In this exercise, print only the lines of the records below from the one with "Click purple dot for Friend free samples" through the one with "Select the KB국민은행", inclusive. Pictures are not part of the copy.

[INPUT DATA]

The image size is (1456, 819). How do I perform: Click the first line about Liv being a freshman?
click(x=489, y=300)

[/INPUT DATA]
[INPUT DATA]

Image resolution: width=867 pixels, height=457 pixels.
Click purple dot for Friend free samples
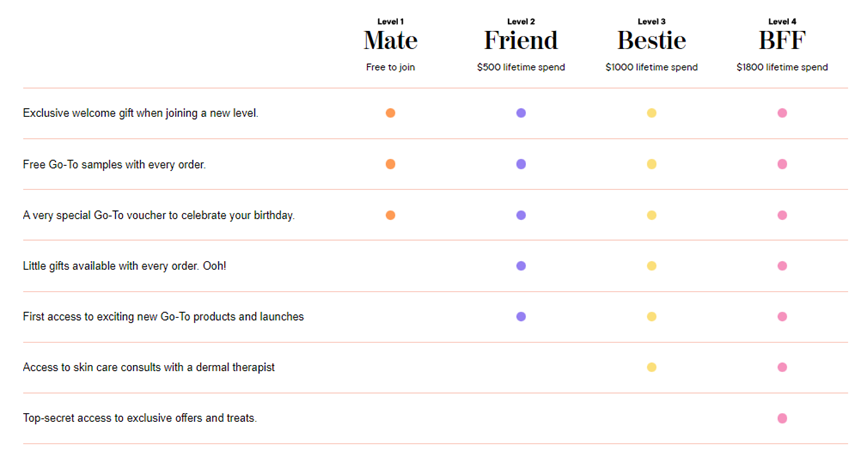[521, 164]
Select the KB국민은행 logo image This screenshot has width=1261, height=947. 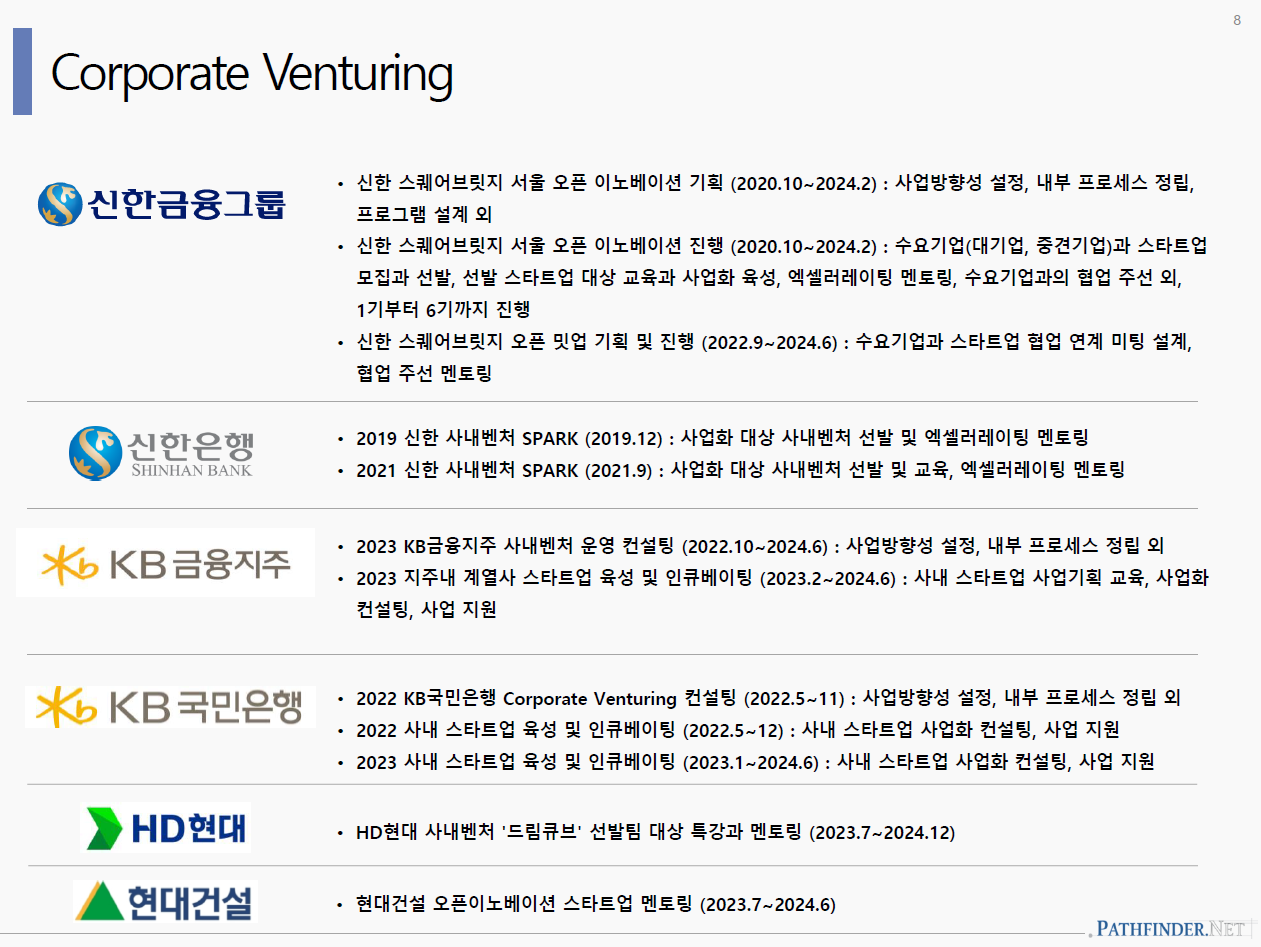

[/INPUT DATA]
[INPUT DATA]

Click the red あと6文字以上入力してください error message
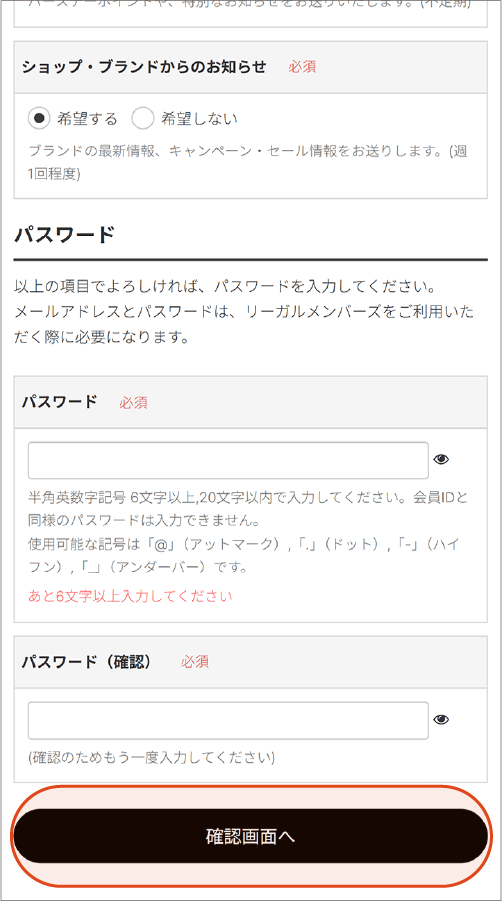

[/INPUT DATA]

**RESPONSE TO THE TASK:**
Click purple dot for Friend free samples
[521, 164]
Select the KB국민은행 logo image This screenshot has width=1261, height=947. 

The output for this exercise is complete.